Give back every entry in full, exactly as it reads.
·····
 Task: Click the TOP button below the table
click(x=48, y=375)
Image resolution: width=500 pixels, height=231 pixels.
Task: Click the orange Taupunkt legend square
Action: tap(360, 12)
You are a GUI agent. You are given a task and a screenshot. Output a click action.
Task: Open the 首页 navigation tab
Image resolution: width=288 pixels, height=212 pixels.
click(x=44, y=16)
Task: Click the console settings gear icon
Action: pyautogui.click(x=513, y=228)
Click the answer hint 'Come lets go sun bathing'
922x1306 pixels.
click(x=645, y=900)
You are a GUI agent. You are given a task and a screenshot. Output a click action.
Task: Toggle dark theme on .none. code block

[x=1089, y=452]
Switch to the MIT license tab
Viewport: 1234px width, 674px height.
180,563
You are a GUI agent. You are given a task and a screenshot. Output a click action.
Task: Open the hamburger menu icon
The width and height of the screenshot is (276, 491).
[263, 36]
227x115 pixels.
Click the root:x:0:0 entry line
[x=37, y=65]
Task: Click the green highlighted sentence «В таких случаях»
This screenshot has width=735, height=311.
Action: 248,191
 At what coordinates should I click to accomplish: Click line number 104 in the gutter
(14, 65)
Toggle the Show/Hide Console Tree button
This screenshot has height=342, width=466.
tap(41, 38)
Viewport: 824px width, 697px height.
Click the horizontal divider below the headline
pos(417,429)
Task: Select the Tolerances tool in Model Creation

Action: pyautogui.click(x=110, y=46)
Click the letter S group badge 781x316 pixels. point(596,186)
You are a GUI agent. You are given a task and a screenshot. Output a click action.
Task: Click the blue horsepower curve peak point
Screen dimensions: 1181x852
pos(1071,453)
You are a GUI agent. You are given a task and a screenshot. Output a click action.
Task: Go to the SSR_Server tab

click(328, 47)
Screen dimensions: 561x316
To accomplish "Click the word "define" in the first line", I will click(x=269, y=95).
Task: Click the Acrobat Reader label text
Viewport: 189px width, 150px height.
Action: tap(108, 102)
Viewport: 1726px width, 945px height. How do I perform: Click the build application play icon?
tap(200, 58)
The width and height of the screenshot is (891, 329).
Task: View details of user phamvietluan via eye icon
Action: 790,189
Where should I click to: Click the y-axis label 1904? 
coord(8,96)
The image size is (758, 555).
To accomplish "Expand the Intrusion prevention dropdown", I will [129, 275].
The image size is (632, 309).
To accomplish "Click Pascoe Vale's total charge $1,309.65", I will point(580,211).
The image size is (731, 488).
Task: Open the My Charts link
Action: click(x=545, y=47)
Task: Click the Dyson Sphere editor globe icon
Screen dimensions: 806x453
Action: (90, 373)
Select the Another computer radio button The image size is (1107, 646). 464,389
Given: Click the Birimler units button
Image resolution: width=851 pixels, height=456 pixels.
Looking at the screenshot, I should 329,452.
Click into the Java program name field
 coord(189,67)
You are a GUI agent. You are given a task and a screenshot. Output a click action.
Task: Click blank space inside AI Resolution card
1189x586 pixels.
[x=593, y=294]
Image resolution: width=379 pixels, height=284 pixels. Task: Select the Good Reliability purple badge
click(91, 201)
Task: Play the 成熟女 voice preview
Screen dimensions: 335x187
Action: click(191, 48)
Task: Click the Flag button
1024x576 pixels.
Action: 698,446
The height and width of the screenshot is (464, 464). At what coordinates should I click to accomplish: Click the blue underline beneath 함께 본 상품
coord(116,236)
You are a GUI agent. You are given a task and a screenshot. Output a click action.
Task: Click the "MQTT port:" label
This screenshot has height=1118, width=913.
·····
* Result of the exercise *
 Task: Click the TOP button below the table
click(x=48, y=375)
Image resolution: width=500 pixels, height=231 pixels.
Task: Click the orange Taupunkt legend square
Action: tap(360, 12)
You are a GUI agent. You are given a task and a screenshot. Output a click action.
Task: Open the 首页 navigation tab
Image resolution: width=288 pixels, height=212 pixels.
click(x=44, y=16)
Task: Click the console settings gear icon
Action: pyautogui.click(x=513, y=228)
Click the answer hint 'Come lets go sun bathing'
922x1306 pixels.
click(x=645, y=900)
You are a GUI agent. You are given a task and a screenshot. Output a click action.
Task: Toggle dark theme on .none. code block

[x=1089, y=452]
Switch to the MIT license tab
Viewport: 1234px width, 674px height.
180,563
You are a GUI agent. You are given a task and a screenshot. Output a click action.
Task: Open the hamburger menu icon
The width and height of the screenshot is (276, 491).
[263, 36]
227x115 pixels.
Click the root:x:0:0 entry line
[x=37, y=65]
Task: Click the green highlighted sentence «В таких случаях»
This screenshot has width=735, height=311.
Action: 248,191
 At what coordinates should I click to accomplish: Click line number 104 in the gutter
(14, 65)
Toggle the Show/Hide Console Tree button
This screenshot has height=342, width=466.
tap(41, 38)
Viewport: 824px width, 697px height.
Click the horizontal divider below the headline
pos(417,429)
Task: Select the Tolerances tool in Model Creation

Action: pyautogui.click(x=110, y=46)
Click the letter S group badge 781x316 pixels. point(596,186)
You are a GUI agent. You are given a task and a screenshot. Output a click action.
Task: Click the blue horsepower curve peak point
Screen dimensions: 1181x852
pos(1071,453)
You are a GUI agent. You are given a task and a screenshot. Output a click action.
Task: Go to the SSR_Server tab

click(328, 47)
Screen dimensions: 561x316
To accomplish "Click the word "define" in the first line", I will click(x=269, y=95).
Task: Click the Acrobat Reader label text
Viewport: 189px width, 150px height.
Action: tap(108, 102)
Viewport: 1726px width, 945px height. How do I perform: Click the build application play icon?
tap(200, 58)
The width and height of the screenshot is (891, 329).
Task: View details of user phamvietluan via eye icon
Action: 790,189
Where should I click to: Click the y-axis label 1904? 
coord(8,96)
The image size is (758, 555).
To accomplish "Expand the Intrusion prevention dropdown", I will [129, 275].
The image size is (632, 309).
To accomplish "Click Pascoe Vale's total charge $1,309.65", I will point(580,211).
The image size is (731, 488).
Task: Open the My Charts link
Action: click(x=545, y=47)
Task: Click the Dyson Sphere editor globe icon
Screen dimensions: 806x453
Action: (90, 373)
Select the Another computer radio button The image size is (1107, 646). 464,389
Given: Click the Birimler units button
Image resolution: width=851 pixels, height=456 pixels.
Looking at the screenshot, I should 329,452.
Click into the Java program name field
 coord(189,67)
You are a GUI agent. You are given a task and a screenshot. Output a click action.
Task: Click blank space inside AI Resolution card
1189x586 pixels.
[x=593, y=294]
Image resolution: width=379 pixels, height=284 pixels. Task: Select the Good Reliability purple badge
click(91, 201)
Task: Play the 成熟女 voice preview
Screen dimensions: 335x187
Action: click(191, 48)
Task: Click the Flag button
1024x576 pixels.
Action: 698,446
The height and width of the screenshot is (464, 464). At what coordinates should I click to accomplish: Click the blue underline beneath 함께 본 상품
coord(116,236)
You are a GUI agent. You are given a task and a screenshot. Output a click action.
Task: Click the "MQTT port:" label
This screenshot has height=1118, width=913.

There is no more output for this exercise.